YOUR INSTRUCTIONS: Find the word "agent" in the records and copy every line where it occurs.
--- ENTRIES SUPPLIED ---
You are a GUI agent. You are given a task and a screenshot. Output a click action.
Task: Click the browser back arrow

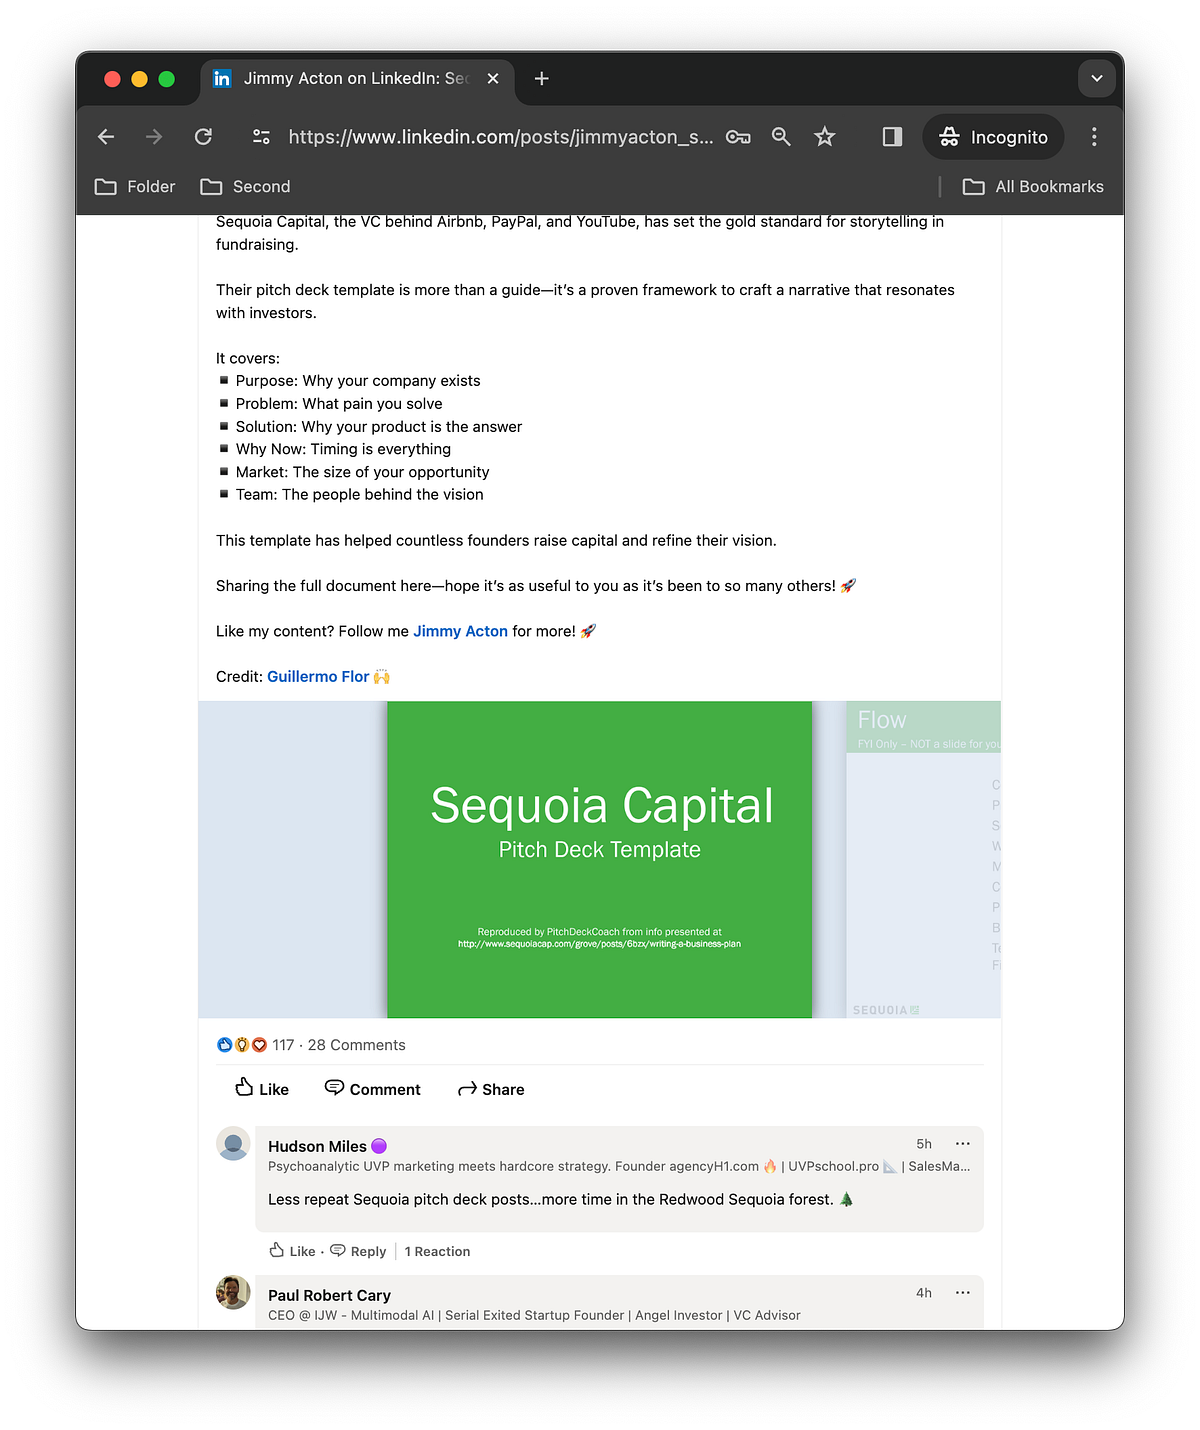106,137
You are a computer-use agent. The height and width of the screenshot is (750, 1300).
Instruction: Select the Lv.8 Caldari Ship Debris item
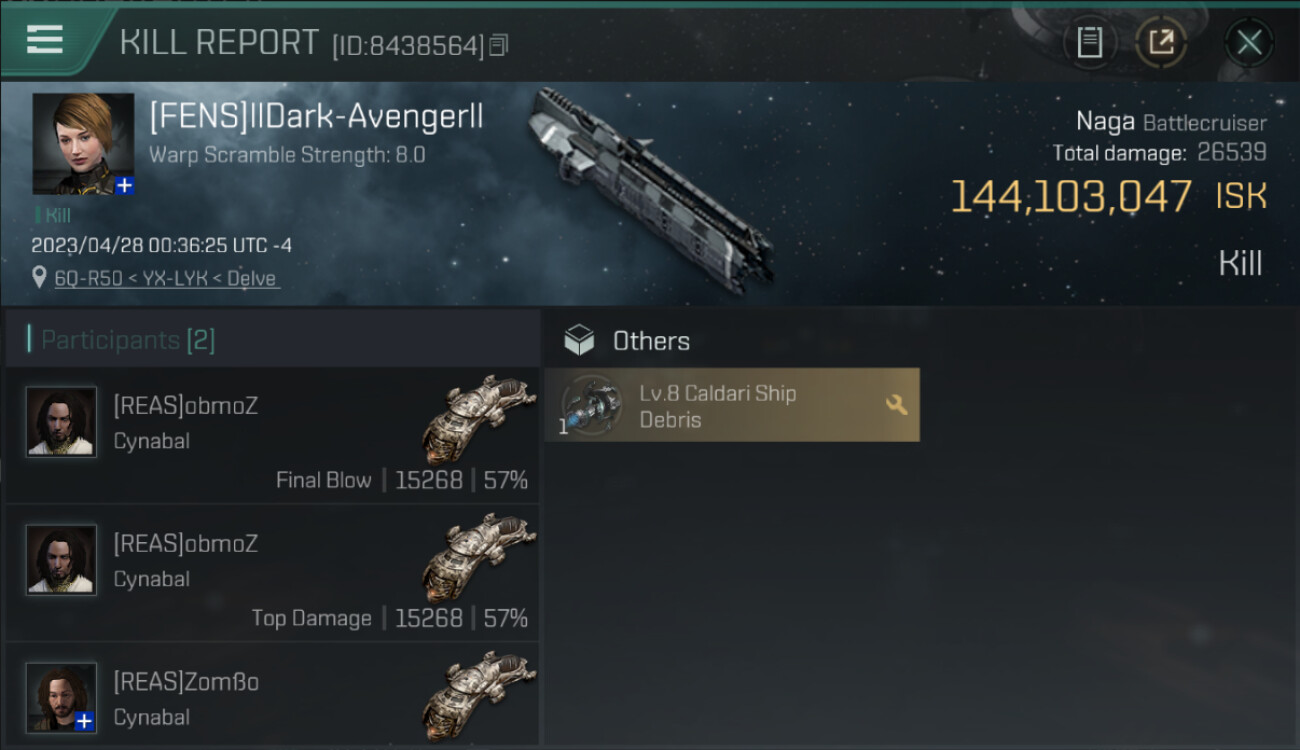(x=732, y=405)
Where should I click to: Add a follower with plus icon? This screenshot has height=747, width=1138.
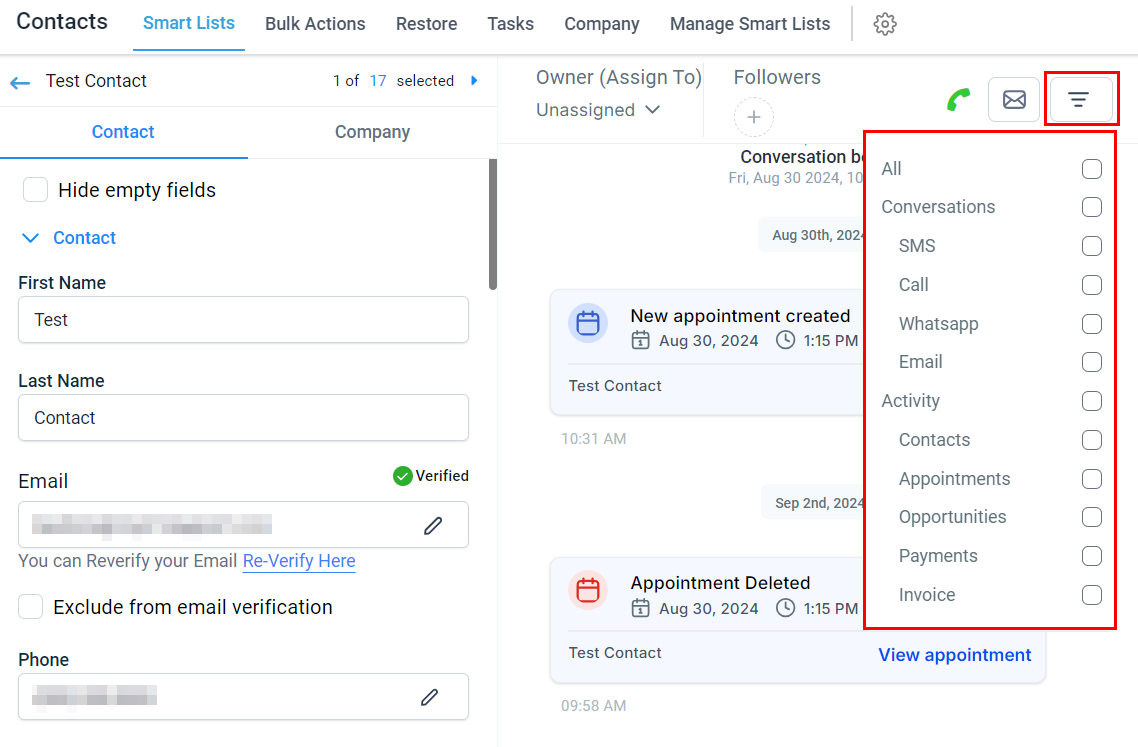(x=754, y=117)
---
COMPLETED EXERCISE:
You are a GUI agent. You are given a task and a screenshot. Output a click action.
You are a computer-use agent. The height and width of the screenshot is (750, 1300).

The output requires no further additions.